Some studies have employed traditional methods such as surveys, qualitative research and pilot studies for modelling, but such methods are often static;[21,22] although they can provide important information about how to improve the effectiveness of a complex intervention they do not directly improve care in themselves. Other study types, such as action research methods, can produce dynamic improvements in the processes or systems of care.[23] A handful of complex intervention modelling studies refer indirectly to the use of quality improvement methods, such as reflection [24] or process mapping,[19] but surprisingly, very few explicitly use quality improvement methods such as improvement teams or multi-organisation collaboratives, tools for describing processes (flowcharts, process maps, cause-effect diagrams), tools for collecting and analysing data (statistical process control charts), tools for redesign (critical care pathways) or rapid cycle experimentation and change (plan-do-study-act cycle) techniques.[25] In the case of general practice, where the aim of a complex intervention study is to diffuse an innovation into a number of small practice units with different organisational, cultural and contextual characteristics, the utilisation of quality improvement collaboratives to model interventions in a number of settings appears particularly apposite. These methods seem perfectly placed to show how normalisation might be achieved and to derive an intervention capable of this.
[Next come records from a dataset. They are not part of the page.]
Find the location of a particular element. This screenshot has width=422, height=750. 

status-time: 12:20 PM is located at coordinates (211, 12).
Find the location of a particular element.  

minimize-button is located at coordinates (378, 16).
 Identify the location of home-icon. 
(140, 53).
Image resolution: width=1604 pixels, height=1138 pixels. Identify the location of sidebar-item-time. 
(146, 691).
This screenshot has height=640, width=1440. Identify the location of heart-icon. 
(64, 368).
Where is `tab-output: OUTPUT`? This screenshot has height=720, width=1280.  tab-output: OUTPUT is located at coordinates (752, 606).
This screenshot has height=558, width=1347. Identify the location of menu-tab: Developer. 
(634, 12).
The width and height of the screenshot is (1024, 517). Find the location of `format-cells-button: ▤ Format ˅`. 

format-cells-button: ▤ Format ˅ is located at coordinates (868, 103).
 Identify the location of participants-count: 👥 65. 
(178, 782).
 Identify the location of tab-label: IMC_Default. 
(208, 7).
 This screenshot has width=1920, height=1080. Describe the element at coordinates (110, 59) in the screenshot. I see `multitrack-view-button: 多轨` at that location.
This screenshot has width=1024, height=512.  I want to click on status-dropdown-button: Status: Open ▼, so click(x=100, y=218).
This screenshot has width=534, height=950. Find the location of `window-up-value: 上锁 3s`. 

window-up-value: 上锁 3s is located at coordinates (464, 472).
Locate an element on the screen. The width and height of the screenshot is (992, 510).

There are a number of possible reasons for quality improvement methods being overlooked: they are often not themselves well evaluated;[26] they have only recently entered the research literature, so are perhaps less familiar to traditional researchers; systematic reviews of controlled trials of quality improvement collaboratives, though they show generally positive results, show moderate effect sizes overall[27] although this is critically dependent on factors such as team organisation as well as internal and external support for change.[28] Despite these potential barriers, quality improvement methods may provide a valuable resource for researchers contemplating the design and evaluation of complex organisational interventions. The methods provide an exceptional means of generating novel designs[29] as well as refining and improving these to maximise the likelihood of effective implementation within a trial as well as translation and spread beyond this.